Desflorestação pode fazer aumentar Covid-19
Na semana passada, o Congresso brasileiro passou um plano de emergência para as comunidades indígenas que não só pretende fornecer equipamentos médicos como água potável e bens alimentares às tribos para que estas possam manter-se totalmente isoladas. Esse plano precisa, no entanto, de ser aprovado pelo Senado e de ter a luz verde do Presidente Jair Bolsonaro, que tem desvalorizado o vírus e cuja relação com as comunidades indígenas é tensa.

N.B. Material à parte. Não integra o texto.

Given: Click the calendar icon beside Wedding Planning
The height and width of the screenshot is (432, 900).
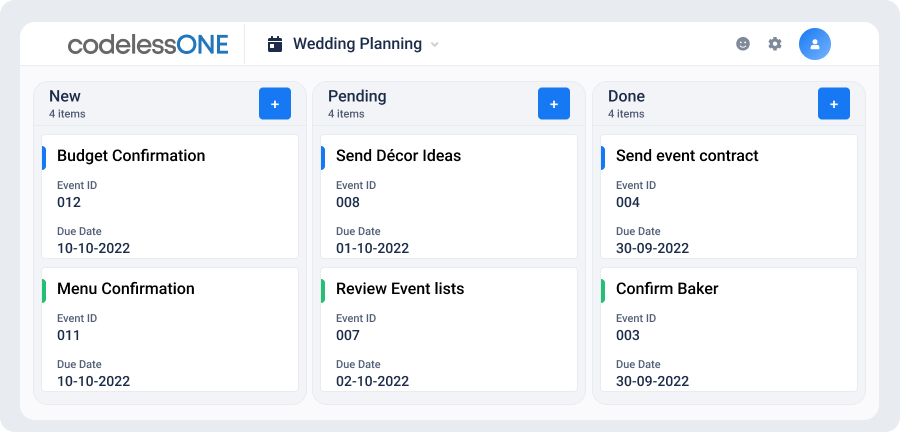Looking at the screenshot, I should tap(275, 44).
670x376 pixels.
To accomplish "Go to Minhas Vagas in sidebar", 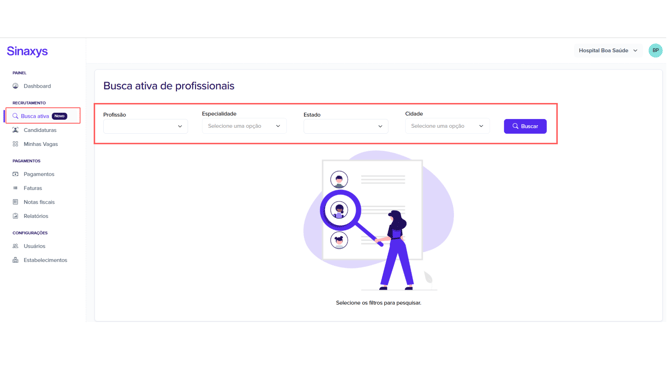I will coord(41,144).
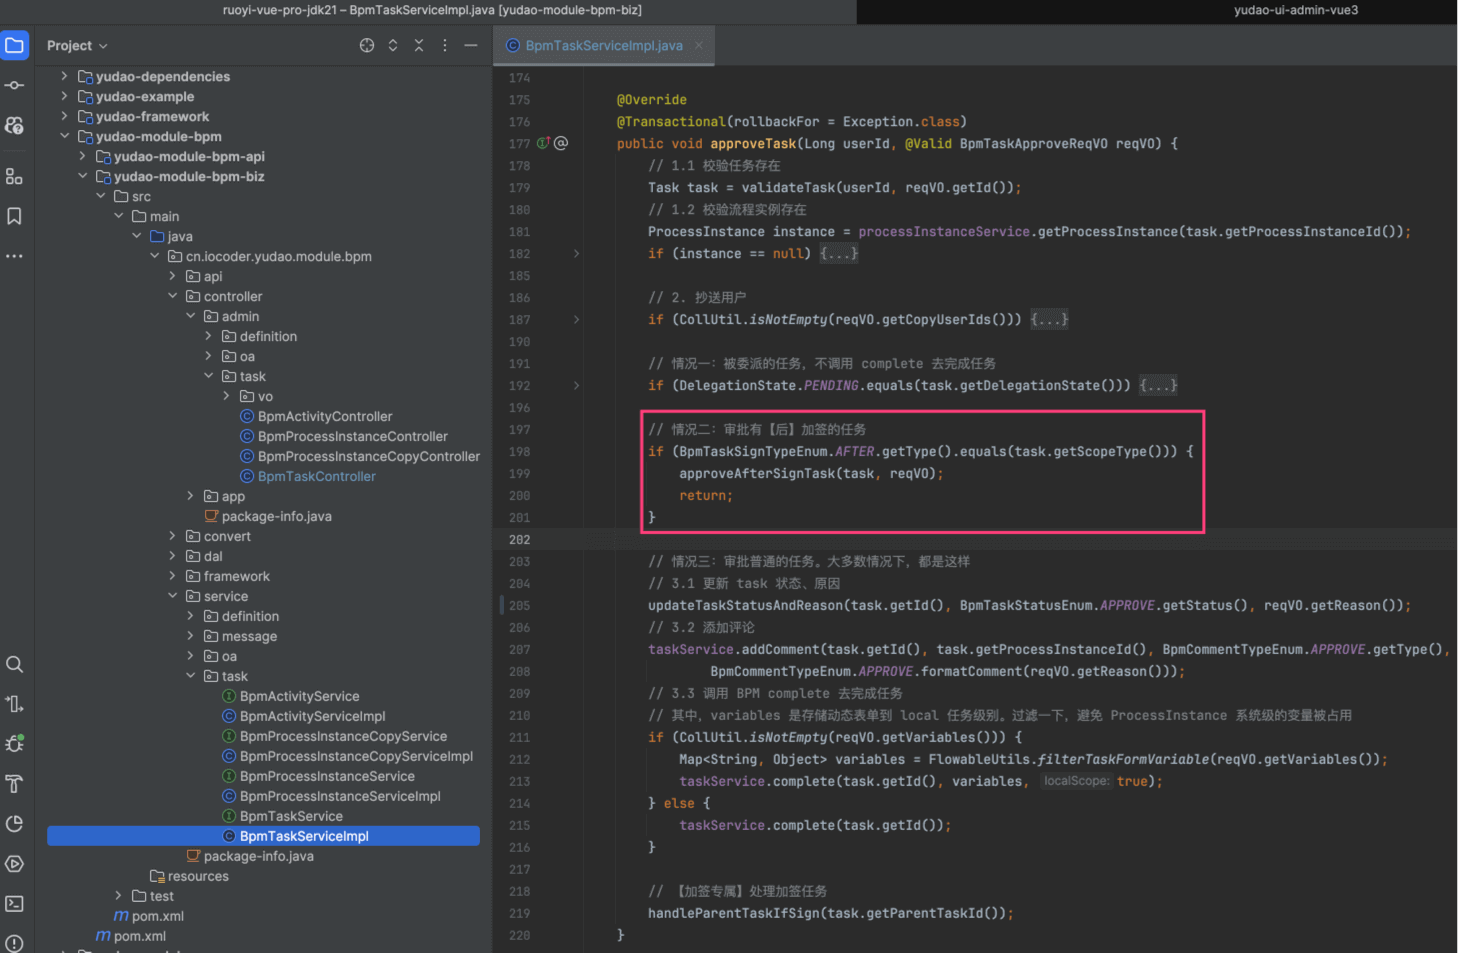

O líder tem mesmo sido responsabilizado pelo aumento da desflorestação durante a crise pandémica, que cresceu 64 por cento apenas em abril deste ano em comparação com o período homólogo. Só nesse mês foram destruídos mais de 400 quilómetros quadrados de floresta.

Essa desflorestação, que já antes representava uma ameaça à comunidade indígena, pode agora ser responsável pelo aumento da Covid-19 entre a mesma. Com mineiros e madeireiros ilegais a ocupar a floresta, os casos de infeção podem aumentar ainda mais, à semelhança do que já acontecia com outras doenças contra as quais os indígenas não possuem anticorpos.

O Brasil é o segundo país do mundo com mais casos de infeção pelo novo coronavírus: mais de 363 mil. As mortes superam as 22 mil, enquanto o número de recuperados se fixa em 142 mil.